**Stored data entries**
○ ○ ○ ○ ○ ○ ○

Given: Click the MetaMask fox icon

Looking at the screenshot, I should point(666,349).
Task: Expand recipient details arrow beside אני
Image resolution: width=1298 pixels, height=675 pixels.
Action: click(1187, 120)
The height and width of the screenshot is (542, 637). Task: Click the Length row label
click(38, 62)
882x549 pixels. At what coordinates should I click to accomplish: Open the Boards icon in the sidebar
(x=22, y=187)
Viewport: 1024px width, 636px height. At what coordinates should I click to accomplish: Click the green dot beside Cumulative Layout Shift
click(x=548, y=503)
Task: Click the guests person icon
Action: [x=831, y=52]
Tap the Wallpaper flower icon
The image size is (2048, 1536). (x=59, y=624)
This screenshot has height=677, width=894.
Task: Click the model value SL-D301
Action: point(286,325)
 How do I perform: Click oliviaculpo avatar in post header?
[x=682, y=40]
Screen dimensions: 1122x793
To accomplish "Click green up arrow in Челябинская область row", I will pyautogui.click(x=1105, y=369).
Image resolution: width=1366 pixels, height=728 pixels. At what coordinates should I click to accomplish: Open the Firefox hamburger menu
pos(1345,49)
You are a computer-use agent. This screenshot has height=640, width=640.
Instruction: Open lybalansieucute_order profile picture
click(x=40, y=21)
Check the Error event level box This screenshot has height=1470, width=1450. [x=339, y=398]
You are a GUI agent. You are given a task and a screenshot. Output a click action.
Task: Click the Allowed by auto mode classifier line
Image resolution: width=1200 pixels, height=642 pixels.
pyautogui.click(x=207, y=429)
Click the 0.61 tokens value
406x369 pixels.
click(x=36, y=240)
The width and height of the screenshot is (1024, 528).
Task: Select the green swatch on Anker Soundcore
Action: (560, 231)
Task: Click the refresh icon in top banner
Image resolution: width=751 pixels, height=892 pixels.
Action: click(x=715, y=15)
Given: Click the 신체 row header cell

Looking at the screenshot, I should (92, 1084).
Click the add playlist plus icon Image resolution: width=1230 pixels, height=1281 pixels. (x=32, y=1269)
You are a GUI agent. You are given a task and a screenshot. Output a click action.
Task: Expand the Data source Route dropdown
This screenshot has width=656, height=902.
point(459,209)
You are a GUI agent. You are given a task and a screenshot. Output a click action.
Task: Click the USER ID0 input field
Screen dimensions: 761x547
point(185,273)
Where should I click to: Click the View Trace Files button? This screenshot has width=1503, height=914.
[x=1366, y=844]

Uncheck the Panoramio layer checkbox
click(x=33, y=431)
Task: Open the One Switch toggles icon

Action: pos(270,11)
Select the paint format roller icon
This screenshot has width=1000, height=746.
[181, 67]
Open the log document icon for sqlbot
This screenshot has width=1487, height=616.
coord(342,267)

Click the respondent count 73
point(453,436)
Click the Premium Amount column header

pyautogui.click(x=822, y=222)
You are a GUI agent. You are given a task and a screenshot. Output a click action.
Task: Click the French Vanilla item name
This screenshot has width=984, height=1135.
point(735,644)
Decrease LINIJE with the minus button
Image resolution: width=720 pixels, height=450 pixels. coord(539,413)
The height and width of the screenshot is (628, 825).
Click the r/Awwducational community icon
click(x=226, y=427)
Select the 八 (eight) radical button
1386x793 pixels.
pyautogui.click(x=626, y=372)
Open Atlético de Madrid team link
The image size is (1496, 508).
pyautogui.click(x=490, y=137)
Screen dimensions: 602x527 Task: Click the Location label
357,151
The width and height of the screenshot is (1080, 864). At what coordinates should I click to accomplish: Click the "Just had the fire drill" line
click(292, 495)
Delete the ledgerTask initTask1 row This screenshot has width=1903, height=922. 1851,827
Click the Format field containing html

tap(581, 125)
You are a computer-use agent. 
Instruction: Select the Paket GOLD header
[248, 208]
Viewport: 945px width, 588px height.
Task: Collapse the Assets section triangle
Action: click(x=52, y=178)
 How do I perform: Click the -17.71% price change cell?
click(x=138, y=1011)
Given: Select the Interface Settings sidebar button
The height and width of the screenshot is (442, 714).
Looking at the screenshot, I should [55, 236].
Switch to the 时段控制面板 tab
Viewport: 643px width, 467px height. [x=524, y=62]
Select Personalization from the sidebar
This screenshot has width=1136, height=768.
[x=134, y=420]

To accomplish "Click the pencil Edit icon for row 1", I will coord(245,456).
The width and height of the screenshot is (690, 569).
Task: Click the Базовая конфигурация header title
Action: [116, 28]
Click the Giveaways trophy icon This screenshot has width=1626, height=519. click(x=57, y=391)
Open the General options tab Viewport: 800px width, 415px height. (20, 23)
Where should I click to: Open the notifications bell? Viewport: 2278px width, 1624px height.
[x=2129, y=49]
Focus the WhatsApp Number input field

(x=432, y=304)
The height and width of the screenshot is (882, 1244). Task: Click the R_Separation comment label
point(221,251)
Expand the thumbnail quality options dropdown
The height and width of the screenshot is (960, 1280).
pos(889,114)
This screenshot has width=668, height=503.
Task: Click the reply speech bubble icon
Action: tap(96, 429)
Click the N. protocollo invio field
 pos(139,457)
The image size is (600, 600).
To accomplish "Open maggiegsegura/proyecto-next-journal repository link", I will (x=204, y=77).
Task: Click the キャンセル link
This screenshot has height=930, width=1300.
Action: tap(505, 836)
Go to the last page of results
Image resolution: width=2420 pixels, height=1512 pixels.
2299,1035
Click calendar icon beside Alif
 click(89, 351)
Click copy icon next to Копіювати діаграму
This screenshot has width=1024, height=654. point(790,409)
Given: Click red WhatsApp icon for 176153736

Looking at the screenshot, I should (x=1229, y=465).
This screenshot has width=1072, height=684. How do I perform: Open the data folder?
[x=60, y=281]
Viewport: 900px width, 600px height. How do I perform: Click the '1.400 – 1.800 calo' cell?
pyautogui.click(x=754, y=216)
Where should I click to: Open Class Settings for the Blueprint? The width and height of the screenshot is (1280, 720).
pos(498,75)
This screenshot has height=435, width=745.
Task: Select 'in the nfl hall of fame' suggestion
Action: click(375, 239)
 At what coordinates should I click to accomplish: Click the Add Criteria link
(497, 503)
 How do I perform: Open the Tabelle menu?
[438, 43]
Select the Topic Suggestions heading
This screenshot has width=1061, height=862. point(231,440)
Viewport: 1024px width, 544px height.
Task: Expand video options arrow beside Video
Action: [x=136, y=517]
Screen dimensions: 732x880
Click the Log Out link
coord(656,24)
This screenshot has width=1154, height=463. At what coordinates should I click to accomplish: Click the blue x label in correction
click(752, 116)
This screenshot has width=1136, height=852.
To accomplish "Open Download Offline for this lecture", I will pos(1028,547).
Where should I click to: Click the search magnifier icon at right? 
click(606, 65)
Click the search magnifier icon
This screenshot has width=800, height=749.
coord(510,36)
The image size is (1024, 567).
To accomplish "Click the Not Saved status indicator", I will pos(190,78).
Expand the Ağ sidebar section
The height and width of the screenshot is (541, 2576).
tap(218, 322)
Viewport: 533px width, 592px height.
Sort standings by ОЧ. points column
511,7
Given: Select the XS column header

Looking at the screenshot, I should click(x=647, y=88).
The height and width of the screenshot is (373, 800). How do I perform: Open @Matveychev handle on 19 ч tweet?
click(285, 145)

○ ○ ○ ○ ○ ○ ○

**EXERCISE**
Going through the records, say how many lines hold the string "computer". Only the number should be given.

**RESPONSE FOR THIS EXERCISE**
2